Need a Mobile Office? Britten launches division converting vans for commercial use
When the younger Britten took over leadership of the family business and got interested in getting into the van and trailer conversion business, he put his father’s advice into practice. With five major divisions to look after, he just needed the right person to lead the charge.
That’s when carpenter, skier and traveler David Truax showed up for a job interview driving a van he’d personally converted and lived in for 18 months. He got the job.
Along with upholstery supplier Neuco Seating, the company’s team of carpenters, welders and design engineers has just finished a prototype van using a stripped-down 2020 Ford Transit 350.
“When we bought the truck, it was a shell,” Truax said. “The back end had no insulation; no finished flooring.”
“One of the first things you do is cut big holes into the roof and the side of the vehicle,” Truax said. “That can be a bit intimidating.”
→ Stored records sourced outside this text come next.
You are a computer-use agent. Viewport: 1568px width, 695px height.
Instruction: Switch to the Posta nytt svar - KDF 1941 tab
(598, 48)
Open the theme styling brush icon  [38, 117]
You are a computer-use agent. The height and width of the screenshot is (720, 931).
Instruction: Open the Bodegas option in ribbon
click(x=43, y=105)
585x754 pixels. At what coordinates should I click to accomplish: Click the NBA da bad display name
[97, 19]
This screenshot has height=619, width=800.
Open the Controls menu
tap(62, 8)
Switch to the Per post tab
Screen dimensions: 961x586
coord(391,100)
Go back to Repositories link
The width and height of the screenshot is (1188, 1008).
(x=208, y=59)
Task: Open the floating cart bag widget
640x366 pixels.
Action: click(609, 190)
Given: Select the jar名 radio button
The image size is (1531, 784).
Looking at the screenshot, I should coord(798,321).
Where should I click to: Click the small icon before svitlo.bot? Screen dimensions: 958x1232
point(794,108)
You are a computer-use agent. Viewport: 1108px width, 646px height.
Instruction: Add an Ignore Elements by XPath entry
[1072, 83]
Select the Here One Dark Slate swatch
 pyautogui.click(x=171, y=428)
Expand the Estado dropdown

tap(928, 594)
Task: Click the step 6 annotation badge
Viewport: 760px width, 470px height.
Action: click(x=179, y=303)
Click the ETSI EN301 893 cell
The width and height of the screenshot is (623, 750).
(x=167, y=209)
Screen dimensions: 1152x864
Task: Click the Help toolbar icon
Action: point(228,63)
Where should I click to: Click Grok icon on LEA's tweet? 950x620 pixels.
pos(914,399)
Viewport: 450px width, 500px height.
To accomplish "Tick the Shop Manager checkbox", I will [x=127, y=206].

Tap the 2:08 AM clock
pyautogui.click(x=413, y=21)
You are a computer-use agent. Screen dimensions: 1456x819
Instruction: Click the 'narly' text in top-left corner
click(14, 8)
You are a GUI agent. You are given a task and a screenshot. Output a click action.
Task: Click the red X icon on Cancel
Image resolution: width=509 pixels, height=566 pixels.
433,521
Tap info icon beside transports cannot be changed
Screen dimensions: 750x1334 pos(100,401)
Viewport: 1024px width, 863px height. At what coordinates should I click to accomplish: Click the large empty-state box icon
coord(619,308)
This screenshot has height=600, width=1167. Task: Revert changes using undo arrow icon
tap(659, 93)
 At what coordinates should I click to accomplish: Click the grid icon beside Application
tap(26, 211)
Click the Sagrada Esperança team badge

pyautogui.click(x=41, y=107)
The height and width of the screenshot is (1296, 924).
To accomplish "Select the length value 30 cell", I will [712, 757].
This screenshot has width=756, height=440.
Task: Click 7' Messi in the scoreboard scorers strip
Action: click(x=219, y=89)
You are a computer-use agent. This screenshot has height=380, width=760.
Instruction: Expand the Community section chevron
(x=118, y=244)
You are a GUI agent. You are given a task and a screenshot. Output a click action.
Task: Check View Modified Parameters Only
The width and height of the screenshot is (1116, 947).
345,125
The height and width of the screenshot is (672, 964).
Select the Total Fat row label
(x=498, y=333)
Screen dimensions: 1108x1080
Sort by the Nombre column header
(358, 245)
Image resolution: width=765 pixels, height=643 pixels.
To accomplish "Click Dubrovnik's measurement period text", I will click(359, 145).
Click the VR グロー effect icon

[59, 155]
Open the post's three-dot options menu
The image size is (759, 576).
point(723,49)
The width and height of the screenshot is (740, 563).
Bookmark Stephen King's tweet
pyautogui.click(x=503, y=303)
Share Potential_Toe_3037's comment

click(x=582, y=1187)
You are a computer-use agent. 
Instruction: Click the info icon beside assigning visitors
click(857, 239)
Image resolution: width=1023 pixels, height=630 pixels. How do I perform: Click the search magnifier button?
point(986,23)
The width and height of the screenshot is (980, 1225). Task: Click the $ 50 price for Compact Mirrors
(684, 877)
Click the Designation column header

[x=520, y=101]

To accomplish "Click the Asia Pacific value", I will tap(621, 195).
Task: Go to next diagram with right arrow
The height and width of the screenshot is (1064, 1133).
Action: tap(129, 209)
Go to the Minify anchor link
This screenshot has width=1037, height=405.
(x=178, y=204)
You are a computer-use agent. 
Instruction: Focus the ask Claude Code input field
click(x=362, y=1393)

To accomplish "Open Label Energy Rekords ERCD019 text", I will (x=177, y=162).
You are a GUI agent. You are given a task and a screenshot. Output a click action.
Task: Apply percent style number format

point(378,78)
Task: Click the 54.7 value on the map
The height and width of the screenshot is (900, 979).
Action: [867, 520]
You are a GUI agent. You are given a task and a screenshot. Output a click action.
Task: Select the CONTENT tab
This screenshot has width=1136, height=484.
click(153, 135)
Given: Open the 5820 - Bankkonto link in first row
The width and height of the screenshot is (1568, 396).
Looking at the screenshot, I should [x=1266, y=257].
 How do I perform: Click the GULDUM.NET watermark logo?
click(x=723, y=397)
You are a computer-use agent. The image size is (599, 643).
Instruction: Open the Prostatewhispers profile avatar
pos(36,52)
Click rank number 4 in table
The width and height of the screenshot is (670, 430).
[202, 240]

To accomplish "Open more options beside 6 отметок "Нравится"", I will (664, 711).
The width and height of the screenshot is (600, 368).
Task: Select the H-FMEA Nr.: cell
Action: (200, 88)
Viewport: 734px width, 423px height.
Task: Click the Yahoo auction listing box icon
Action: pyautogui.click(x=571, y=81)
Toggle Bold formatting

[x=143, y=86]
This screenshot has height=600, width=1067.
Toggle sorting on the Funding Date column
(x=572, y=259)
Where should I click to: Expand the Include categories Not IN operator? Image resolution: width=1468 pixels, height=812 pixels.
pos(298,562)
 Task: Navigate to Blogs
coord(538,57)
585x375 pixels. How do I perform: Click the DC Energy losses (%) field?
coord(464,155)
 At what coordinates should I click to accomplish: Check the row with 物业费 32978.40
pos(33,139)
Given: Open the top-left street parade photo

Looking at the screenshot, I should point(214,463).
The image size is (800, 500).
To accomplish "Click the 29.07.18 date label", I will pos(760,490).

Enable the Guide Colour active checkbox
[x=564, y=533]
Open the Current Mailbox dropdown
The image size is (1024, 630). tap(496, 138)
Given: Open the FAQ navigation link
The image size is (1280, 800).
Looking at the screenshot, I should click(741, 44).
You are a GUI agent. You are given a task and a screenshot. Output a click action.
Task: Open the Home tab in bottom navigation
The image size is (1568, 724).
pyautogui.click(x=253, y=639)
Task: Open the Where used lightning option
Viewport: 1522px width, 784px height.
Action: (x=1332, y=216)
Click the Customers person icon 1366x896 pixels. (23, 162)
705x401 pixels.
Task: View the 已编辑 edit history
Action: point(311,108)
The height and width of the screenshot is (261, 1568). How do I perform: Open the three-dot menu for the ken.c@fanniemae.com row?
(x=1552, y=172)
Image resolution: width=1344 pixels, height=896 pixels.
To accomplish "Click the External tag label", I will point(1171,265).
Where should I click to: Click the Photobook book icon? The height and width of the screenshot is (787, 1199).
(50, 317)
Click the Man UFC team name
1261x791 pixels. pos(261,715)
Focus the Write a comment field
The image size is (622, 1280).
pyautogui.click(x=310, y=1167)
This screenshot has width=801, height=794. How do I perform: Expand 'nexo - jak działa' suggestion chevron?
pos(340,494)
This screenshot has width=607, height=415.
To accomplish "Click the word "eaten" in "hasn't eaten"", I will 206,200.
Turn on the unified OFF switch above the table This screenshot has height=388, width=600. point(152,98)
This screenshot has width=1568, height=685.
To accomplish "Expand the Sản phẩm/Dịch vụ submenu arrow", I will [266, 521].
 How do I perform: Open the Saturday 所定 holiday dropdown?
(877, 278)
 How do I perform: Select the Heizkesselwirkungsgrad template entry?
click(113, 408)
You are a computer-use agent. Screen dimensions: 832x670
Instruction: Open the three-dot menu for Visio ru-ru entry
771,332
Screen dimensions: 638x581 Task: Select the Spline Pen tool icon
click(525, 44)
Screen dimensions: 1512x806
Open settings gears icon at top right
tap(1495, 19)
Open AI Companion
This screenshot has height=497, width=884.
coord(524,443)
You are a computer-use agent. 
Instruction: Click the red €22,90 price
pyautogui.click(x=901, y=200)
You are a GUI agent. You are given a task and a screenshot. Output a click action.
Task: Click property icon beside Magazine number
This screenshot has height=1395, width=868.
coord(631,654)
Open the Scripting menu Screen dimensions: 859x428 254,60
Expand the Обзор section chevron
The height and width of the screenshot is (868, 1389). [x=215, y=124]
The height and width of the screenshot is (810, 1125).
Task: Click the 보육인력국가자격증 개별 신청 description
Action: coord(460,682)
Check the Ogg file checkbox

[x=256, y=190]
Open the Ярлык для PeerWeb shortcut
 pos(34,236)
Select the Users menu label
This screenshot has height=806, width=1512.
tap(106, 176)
Originally, the plan was to focus on creating campers for the general market, but that’s changed. By design, the finished van resembles a mobile office more than it does a weekend toy. Future models of vans (and trailers) could be equipped for bicycle repair services or as corporate entertainment centers on wheels.
Truax said if all goes well, the company might someday develop a catalogue of standardized models, but he added that even if that occurs, his team will customize the finished product to fit the needs of customers.
The refocus toward business customers has several advantages. It allows Britten Inc. to target its extensive base of former and current clients across the U.S. It also dovetails with the addition of TruckSkin™ (wraps), a service Britten Inc. sold to a former employee but has recently bought back.
Paul Britten Jr. said the new, business-to-business emphasis better fits the core mission of the company to “innovate and manufacture products that help businesses grow.”
He says he knows a new product line can strengthen a company, but that happens only if it addresses a need.
“That’s why we’re letting demand lead innovation and investment,” he said.
Big-picture market factors are encouraging. Business performance in van and trailer conversions is brisk. One example: Last year, Airstream experienced a 22% jump in demand.
Britten thinks he’s found a potential new profit center. Company leadership, he said, is fully committed.
“It’s only been six months. We’re still learning a lot from customers,” he said. “We have a three-year plan. I can envision someday having a fleet of our own vans and trailers that we wrap and then rent out.”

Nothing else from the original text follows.